Coupland: 'Your twenties are like a car crash'

 

From University Wire (February 4, 2000)

by Laura Schaeffer

Douglas Coupland, best known for defining a generation with his first book, Generation X, has spent the last 10 years revealing the world to itself. Microserfs, Shampoo Planet, Life After God and Girlfriend in a Coma highlighted what it meant to be young, confused, hopeful, lonely and searching in the '90s.

Now Coupland gives the world his latest novel, Miss Wyoming. Written in a new style, the poignant characters leap off the page.

Coupland spent last night in Madison doing a reading at the University Book Store, 711 State St.

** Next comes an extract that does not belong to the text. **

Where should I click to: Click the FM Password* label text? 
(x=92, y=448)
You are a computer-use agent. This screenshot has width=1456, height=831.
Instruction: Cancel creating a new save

He entertained his rapt audience with witticisms about life (he refers to airline food as "joyless little snacks"), answered questions (he prefers Macintosh computers) and read from the pages of Miss Wyoming.

Coupland agreed to a brief interview prior to the bookstore engagement, and spoke about his beginnings as a writer, his methods and his observations about the world and our place in it.

The Daily Cardinal: Have you ever been to Madison before?

Douglas Coupland: No, and actually there's a lot of really good architecture here I would like to have seen. Why is this the town I only get to spend one day in?

TDC: When you start a book do you have a specific goal in mind?

DC: I used to work one way and now I work a different way. Once I decided I was going to do fiction and gave up everything else in my life, I started keeping these spiral-bound notepads. I went through one about every 10 days. I would be here or there and notice a thought or you'd say a word that for whatever reason just resonated. I wouldn't give it too much thought or I would've killed it.

At the end of the year, it would be 30 pads. I'd only write on one side and I'd cut them up into pieces. I spread a thousand on the table. I'd go through them like a jigsaw puzzle.

Certain voices would emerge and they'd become characters, certain themes, places. I think the reason it worked was when I saw something that struck me--I use the word resonate--I'd just write it down and [find that] four or five times a day my subconscious would reach itself up and sort of go 'hello?'

When you put them all together, you realize what a deeper part of you has been thinking about.

The earlier books would be quilted together from those notes. [It was] a lot of work, but if you enjoy it, it's a labor of love.

I stopped wanting to write things down. But now, I realize there's this point when it becomes simultaneous. I internalized the process.

I began writing Miss Wyoming for an hour before bed every night, no notes at all. It was wonderful, it didn't feel like homework. I felt the characters resonate in advance.

I reached that weird, strange place where I'd be writing--especially Marilyn; I loved that character--and she'd just say things ... like, "Augh! I can't believe she just said that," and sometimes a lot of scenes would just play themselves through because that's the way they wanted to play themselves through.

It's been really exciting. When I'm touring, or on planes, [my next book] is all I'm thinking about.

TDC: How long have you been with your new publisher?

DC: A year and a half.

TDC: Do you think your new book will be written in the style of Miss Wyoming?

DC: No. No, it'll be something--I hope--is an evolution- ary leap.

TDC: How did you fall into writing?

DC: Well, I was doing sculpture and I just ... it was one of those discoveries. Writing was originally just to pay my sculpture bills. I moved to Toronto, the center of the art world, and I was doing magazine work. And I had this moment, outside the Golden Griddle Pancake House in February or March.

I didn't breathe. It was like 'I can't do what I'm doing anymore. You've got to put down your tools, you've got to write, and if you' ve got to write, you've got to write fiction.' You can't mess with a moment like that."

TDC: Do you read other people's stuff?

DC: I read everything. Like Modern Poultry in the dentist's office. That's the best stuff. You never know what you're going to find. I love used-book stores.

TDC: Do you watch TV?

DC: Not a lot of time for that, but I do a lot of e-mail. There's one night every two weeks when I think "tonight would be a good night for surfing." Because it's not even TV anymore, is it?

TDC: You must like "The X-Files," being a Vancouver native.

DC: Oh yeah. I loved it, it was right down the street.

TDC: What's your advice to college students?

DC: I hate to be the one to break it to you, but your twenties are awful. I speak the words of wisdom. Don't you wish that back in high school or grade school there was a class, 'What Happens After You Leave This Joint?' What are the issues? Gee, the world's expensive. S

omehow that never quite sinks in. The other one is like, okay, descriptions of loneliness. Especially around dinner time when everyone is out and you're not.

The other big one too, is "where am I going to live? Who am I going to marry?" Your twenties are like a car crash. Twenty-five and 26 are statistically the worse. By 27 it gets better. By 30, you realize you're not the only person going nuts like this. Everyone's going through the same thing.

You think everyone's having a great time, and no one talks about it because it's, like, uncool.

We should have little cards or something ... we can talk about this, it's okay. I got to 30 with no map whatsoever and I thought I was nuts.